• [PASSAGE FOR REVIEW]
==*==

Dr. Bowen-Jallow left Texas to complete her fellowship in pediatric surgery at Children’s Hospital in Los Angeles. It was only there, as she attended conferences in the field, that she said she began seeing other Black female surgeons. “At conferences, you sort of gravitate toward each other,” she said of being one of only a few Black women in her field. “I was used to being a ‘one of the only.’ Did that make it easier? No, but I kind of knew the struggles that went with it.”

It was that determination that pushed her past discrimination she has experienced along the way, she said.

“I remember when I was in residency and I had my white coat on and was a surgical resident,” Bowen-Jallow said. “And a woman looked at me and asked if I was there to change the sheets. I was rather taken aback by that, but of course it wasn’t the first or the last slight I’ve ever encountered.”

Dr. Bowen-Jallow, one of three Black women in her medical school class of over 100 students, recalled being told by a high school teacher that she would never be a physician because she was not good at math. She said she now gives out her email address and cell phone number to high school students interested in medical school so she can help them reach their goals.

Watch below:

Across the country, less than 3% of doctors in 2019 identified as Black or African-American, according to data from the American Association of Medical Colleges (AAMC). The low number of Black doctors in the U.S. has remained largely stagnant for the past several decades, according to the AAMC.

==*==

• [TASKS TO COMPLETE]
(1) Copy out the stretch of the passage on Dr. Bowen-Jallow from "Dr. Bowen-Jallow, one" through "to the AAMC.".
(2) Write the next part of the passage on Dr. Bowen-Jallow, picking up after its final sentence.

• [SUPPLIED RECORDS]

==*==

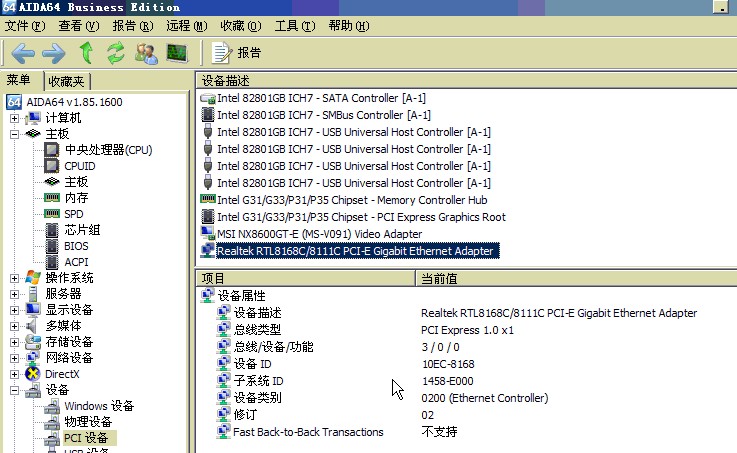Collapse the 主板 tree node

==*==

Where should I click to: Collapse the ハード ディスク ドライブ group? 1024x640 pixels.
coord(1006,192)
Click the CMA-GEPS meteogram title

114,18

==*==

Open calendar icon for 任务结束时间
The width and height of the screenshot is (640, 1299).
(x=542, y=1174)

==*==

• [RESPONSE LIST]
(1)
Dr. Bowen-Jallow, one of three Black women in her medical school class of over 100 students, recalled being told by a high school teacher that she would never be a physician because she was not good at math. She said she now gives out her email address and cell phone number to high school students interested in medical school so she can help them reach their goals.

Watch below:

Across the country, less than 3% of doctors in 2019 identified as Black or African-American, according to data from the American Association of Medical Colleges (AAMC). The low number of Black doctors in the U.S. has remained largely stagnant for the past several decades, according to the AAMC.

(2)
“Even in my personal life, when I go see physicians, when I see a physician of color, I find that there is a little bit longer that we talk, a little bit more information that is provided, and maybe that’s because they don’t have this implicit bias,” she said. “I know that they have their own experiences and they bring those experiences to clinic and that really opens up the conversation.”

Kevin Greene, assistant vice president of Cook Children’s-Prosper, recruited Bowen-Jallow to the medical center in Prosper, a town of around 30,000 residents in the Dallas-Fort Worth metropolitan area.

“She’s a great surgeon, she comes from great training and she’s really been able to inspire and connect with families,” he said. “She’s someone who personally wants to provide the best care for every child that steps foot on our campus.”